Saved data entries:
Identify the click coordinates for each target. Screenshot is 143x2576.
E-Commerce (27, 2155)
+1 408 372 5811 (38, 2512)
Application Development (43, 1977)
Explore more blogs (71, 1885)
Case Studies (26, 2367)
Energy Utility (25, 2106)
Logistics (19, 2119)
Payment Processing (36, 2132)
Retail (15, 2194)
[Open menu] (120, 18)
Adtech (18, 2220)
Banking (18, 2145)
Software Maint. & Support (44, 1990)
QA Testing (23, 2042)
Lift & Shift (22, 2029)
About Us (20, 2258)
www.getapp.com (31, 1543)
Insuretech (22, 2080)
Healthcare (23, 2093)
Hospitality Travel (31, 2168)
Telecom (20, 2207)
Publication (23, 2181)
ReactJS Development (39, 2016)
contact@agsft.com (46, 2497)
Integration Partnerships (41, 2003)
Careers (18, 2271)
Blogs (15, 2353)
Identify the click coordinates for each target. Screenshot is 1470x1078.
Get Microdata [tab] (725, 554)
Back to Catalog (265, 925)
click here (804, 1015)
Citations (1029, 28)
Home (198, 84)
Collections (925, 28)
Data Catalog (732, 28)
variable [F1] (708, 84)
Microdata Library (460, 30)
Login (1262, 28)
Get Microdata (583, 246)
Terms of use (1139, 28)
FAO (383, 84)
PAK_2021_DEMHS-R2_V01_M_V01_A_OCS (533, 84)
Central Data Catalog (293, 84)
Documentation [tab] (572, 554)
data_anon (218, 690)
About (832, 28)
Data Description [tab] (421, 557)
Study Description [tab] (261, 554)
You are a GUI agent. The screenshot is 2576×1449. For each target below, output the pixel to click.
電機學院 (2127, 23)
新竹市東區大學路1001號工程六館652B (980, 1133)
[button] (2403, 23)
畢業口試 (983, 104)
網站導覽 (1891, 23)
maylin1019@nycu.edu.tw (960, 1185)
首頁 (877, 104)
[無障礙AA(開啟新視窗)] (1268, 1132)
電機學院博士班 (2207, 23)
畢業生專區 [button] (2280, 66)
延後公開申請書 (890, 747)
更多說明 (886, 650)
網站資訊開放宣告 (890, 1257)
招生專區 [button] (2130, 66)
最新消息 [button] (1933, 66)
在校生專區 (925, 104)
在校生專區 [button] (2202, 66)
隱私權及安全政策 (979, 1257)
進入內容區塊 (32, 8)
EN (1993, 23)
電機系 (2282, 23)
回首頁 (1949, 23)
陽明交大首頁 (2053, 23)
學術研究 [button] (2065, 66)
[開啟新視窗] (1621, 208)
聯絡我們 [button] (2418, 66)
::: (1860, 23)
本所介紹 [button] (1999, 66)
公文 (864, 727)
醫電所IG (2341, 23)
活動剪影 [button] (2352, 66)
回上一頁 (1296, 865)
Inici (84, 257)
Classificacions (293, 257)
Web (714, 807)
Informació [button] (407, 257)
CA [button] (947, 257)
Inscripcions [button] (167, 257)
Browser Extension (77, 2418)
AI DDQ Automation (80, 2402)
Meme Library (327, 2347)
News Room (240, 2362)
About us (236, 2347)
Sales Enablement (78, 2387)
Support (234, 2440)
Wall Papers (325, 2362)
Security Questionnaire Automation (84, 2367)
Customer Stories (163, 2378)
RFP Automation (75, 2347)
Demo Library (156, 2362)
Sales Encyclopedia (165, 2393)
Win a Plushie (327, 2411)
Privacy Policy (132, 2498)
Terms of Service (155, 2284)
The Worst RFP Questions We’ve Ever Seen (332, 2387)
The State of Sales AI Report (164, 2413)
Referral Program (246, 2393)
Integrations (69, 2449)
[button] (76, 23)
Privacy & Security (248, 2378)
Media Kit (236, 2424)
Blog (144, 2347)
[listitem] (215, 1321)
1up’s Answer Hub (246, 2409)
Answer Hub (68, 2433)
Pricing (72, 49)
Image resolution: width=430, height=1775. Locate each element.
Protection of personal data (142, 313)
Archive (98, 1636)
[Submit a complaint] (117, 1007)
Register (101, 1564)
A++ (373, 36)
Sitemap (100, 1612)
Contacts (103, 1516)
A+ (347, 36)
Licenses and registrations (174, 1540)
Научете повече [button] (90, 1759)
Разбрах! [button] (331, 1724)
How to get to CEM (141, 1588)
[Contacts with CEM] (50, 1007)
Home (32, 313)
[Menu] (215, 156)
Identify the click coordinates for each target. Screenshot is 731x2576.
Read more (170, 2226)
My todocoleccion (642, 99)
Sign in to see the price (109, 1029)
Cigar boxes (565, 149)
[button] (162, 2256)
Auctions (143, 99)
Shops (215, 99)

> **What is being asked**
From the data above, reproduce word for word the lines running from the line with "A++ (373, 36)" to the line with "[Menu] (215, 156)", ends included.

> **Response**
A++ (373, 36)
Sitemap (100, 1612)
Contacts (103, 1516)
A+ (347, 36)
Licenses and registrations (174, 1540)
Научете повече [button] (90, 1759)
Разбрах! [button] (331, 1724)
How to get to CEM (141, 1588)
[Contacts with CEM] (50, 1007)
Home (32, 313)
[Menu] (215, 156)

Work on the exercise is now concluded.